What the task requires:
In the data, extract each line that holds the string "resolution".

Source data:

+ + + + + + +

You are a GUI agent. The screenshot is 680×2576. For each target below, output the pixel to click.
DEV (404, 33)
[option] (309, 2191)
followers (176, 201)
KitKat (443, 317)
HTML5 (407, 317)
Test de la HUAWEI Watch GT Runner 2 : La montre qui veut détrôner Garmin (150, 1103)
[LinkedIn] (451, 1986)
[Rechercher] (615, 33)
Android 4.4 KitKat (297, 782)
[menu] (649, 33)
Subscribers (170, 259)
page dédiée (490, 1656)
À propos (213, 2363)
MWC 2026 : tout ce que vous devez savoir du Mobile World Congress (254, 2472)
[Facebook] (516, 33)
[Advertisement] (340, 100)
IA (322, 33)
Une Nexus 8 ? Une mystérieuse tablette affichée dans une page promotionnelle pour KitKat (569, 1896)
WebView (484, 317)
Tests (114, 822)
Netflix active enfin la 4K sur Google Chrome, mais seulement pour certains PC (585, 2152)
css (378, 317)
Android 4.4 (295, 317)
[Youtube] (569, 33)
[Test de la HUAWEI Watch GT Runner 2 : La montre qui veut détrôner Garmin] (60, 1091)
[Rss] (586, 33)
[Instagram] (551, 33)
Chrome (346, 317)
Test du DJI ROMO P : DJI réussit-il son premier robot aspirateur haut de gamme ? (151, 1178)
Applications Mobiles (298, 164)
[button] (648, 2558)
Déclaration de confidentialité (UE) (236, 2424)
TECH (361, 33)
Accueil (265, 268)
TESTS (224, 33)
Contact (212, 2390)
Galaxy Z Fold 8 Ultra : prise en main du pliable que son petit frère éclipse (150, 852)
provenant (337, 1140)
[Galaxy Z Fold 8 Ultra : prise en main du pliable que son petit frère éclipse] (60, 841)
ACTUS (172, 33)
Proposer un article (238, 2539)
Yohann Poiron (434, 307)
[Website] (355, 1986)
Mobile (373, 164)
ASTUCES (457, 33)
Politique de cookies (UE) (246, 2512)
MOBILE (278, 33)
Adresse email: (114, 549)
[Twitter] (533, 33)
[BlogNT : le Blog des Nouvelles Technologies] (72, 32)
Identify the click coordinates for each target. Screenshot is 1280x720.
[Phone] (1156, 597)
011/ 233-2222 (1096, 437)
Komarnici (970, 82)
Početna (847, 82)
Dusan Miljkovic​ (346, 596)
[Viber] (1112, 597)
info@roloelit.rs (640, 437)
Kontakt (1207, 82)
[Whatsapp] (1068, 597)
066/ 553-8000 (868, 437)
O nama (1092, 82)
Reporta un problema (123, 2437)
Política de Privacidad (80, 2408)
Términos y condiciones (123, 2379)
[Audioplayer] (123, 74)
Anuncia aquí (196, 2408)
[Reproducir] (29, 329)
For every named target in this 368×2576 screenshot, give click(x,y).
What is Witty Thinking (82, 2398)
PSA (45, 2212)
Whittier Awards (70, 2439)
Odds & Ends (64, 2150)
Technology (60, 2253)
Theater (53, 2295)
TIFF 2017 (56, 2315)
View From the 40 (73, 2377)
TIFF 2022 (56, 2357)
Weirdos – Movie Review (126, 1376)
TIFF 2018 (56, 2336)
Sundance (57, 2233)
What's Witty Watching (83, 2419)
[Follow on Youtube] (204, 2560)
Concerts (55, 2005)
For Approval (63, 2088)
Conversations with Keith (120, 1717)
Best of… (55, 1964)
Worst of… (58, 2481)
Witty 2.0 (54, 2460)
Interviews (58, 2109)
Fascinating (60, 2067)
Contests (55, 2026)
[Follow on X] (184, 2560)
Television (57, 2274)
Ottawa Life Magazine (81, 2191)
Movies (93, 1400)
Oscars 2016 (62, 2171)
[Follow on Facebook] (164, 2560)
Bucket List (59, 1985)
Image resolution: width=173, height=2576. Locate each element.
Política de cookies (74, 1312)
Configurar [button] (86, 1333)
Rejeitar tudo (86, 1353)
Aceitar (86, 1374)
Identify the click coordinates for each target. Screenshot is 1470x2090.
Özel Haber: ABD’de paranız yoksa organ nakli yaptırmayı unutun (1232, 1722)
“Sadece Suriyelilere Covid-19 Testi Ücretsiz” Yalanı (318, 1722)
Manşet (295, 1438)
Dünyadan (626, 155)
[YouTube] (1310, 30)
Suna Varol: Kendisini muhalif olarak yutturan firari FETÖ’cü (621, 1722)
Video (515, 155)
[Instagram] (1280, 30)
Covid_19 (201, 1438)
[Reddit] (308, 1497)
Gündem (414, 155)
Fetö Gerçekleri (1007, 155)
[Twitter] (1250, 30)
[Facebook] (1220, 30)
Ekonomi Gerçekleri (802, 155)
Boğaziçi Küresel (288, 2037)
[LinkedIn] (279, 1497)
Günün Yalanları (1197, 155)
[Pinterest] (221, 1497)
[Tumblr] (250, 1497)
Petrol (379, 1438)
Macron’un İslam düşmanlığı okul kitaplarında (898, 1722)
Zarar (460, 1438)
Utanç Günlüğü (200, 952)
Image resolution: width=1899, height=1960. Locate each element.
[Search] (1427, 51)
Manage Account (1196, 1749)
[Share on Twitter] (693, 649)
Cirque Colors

+ + + + + + +

Answer to this exercise:
Image resolution: width=173, height=2576. Locate each element.
Image resolution: width=1899, height=1960. Locate each element.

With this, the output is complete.